Rodney: In the very first design, Quests were both the objective and the “holding pen” for adventurers that you had recruited with your agents. They were like buckets that, as soon as they filled up, emptied out. This created a couple of problems; first, there was no real sense of progression, since you were just obtaining, and then spending, resources with no real potential for building up any kind of engine for yourself. Additionally, other people we recruited into playing the game wanted to move adventurers from one quest to another. We realized that trying to assign adventurers to quests as you take them was creating a layer of distraction that pulled you out of the main action drafting strategy of the game. People were spending too much time figuring out which quest to put adventurers on, which created a lot of static when added to the choice of what space to draft.
To address the first issue (the lack of progression), we created some quests that provided ongoing benefits once you completed them. The problem we kept running into was that, since you completed so many quests (and not always on your turn), you would end up with these cascading benefits every time you completed a quest. This slowed down the game as everyone had to stop while you resolved the quest completion, sometimes in the middle of another player’s turn.
At this point, we removed all quests with lingering benefits from the game and instead created a new mechanic, the tavern, based on an idea we had from an early quest—Summon Aid from Luskan (see below). The way the tavern worked at first was that every time you completed a quest, you got to pick one adventurer from that quest to “save” and put into your tavern. Depending on the type of adventurer you saved, you got some small benefit. If you saved a fighter, you also got to save a second adventurer. If you saved a rogue, you got two gold. If you saved a cleric, you got to draw a quest. If you saved a wizard, you got to draw an Intrigue card. The adventurers in your tavern could be moved out and onto a quest at any time, but not vice versa; once an adventurer was on a quest, it stayed on that quest until completed.
With the tavern mechanic in place, we also created a number of new quest rewards that played off your tavern; for example, one quest gave you 1 VP for every cleric in your tavern at the time when you completed the quest. Unfortunately, this was having another side effect: people were hoarding adventurers, and then completing quests all in a rush at the end of the game. We tried to compensate for this by creating Intrigue cards that removed adventurers from the opponent’s tavern, but too many of these ended up creating a lot of “feel-bad” in the game, where the game clearly encouraged you to do one thing (hoard adventurers) while punishing you for doing that via Intrigue cards. Plus, too much direct conflict was pulling us away from the strategy board game roots we wanted to adhere to.

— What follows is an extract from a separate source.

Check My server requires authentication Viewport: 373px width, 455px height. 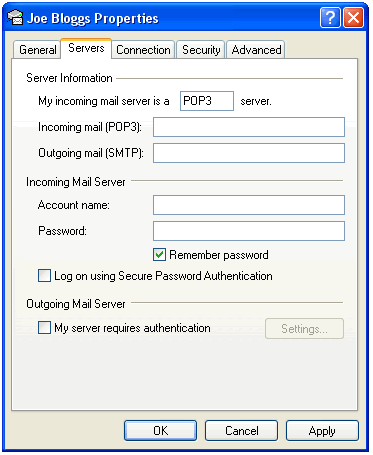pyautogui.click(x=44, y=328)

Pete: After the original three-month design, we had to wait a couple of months to start development. During the design period, I often functioned as a development sounding board for Rodney’s design, so I also joined the team of the developers led by Joe Huber, one of the guys on the Magic side of R&D.
Allowing the game to sit for a couple of months let me clear my mind of the design. We realized that placing Adventurers directly on quests actually lessened the draft tension. For example, if you were the only player that had a quest requiring Wizards, you knew that no other player would take the Blackstaff Tower location. About the same time, Joe realized that there was one major mechanic too many in the game, and something had to be removed.
When iterating on a game design, whenever I am faced with a list of issues, the solution that solves the most issues is usually the correct change. At this point, here are the problems we were facing:

  • Too many quests were being completed at once, slowing down the game with long action resolution steps.
  • Placing Adventurers directly on quests lessened draft tension.
  • Saving an Adventurer after each quest also lessened draft tension.
  • Gaining a boon after saving an Adventurer caused the game to slow down with nearly inconsequential analysis. Games were starting to go longer than an hour.

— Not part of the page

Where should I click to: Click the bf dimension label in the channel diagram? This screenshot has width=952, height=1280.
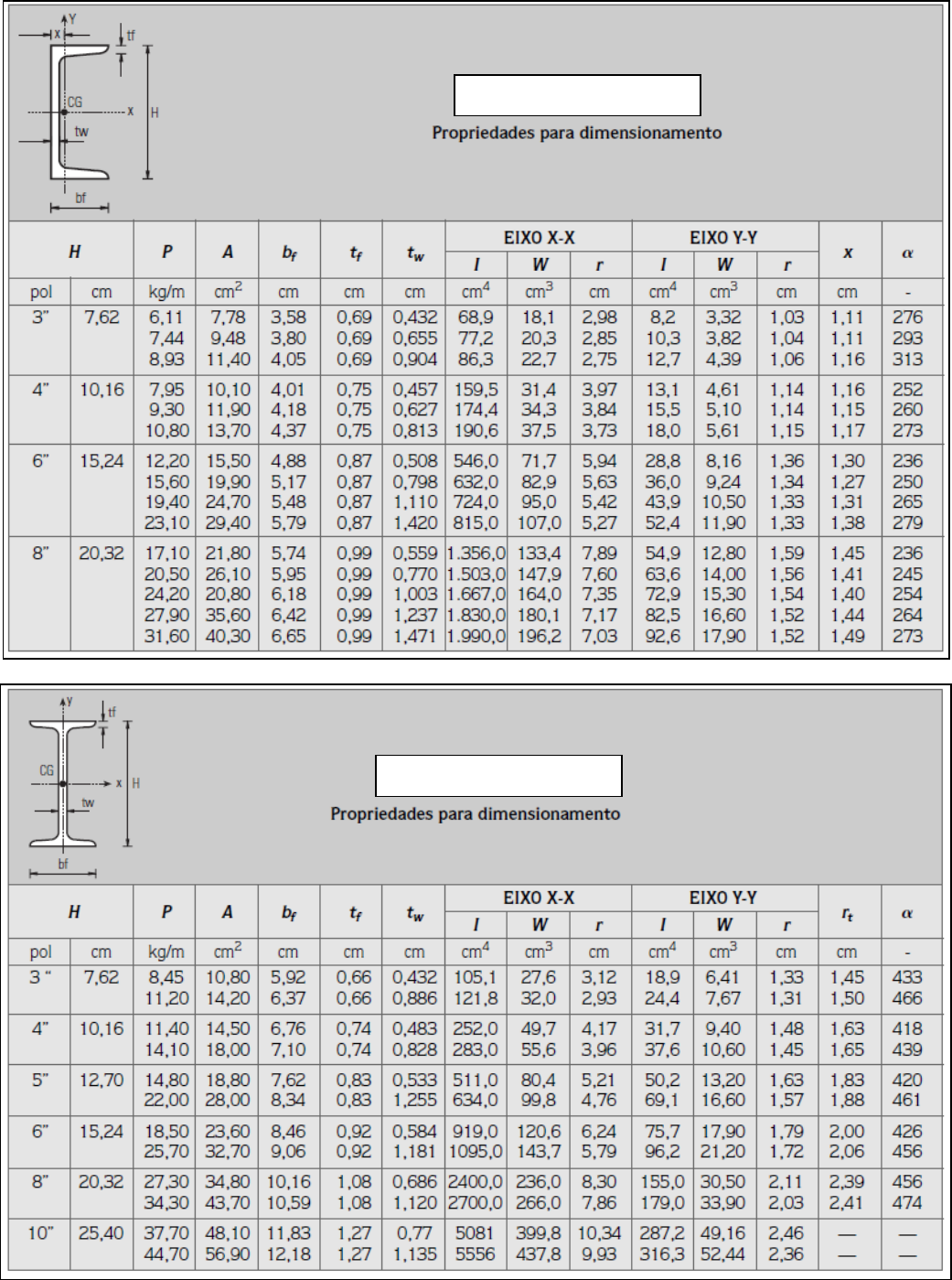point(80,198)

We made three changes to solve most of these problems:

  • We cut out the mechanic that allowed you to save an Adventurer after each completed quest.
  • When you drafted adventurers, they now went straight to your tavern.
  • At the end of each action, you could complete one and only one quest.

Unfortunately, this meant that all the quests that gave you bonuses for things in your tavern had to be removed—it was too easy to get things in your tavern, after all!
Fortunately, I remembered the lingering-effect quests that we had done in an early design. The game had evolved a lot since then, so we thought it would be worth trying them again. We designed three for each quest type, renamed them “Plot Quests”, and the game finally gelled into what you see today.

That’s it. . . for this week!

We have a lot we can talk about it—and trust me, if you get us talking about this game, we can’t stop—so there will be more next time!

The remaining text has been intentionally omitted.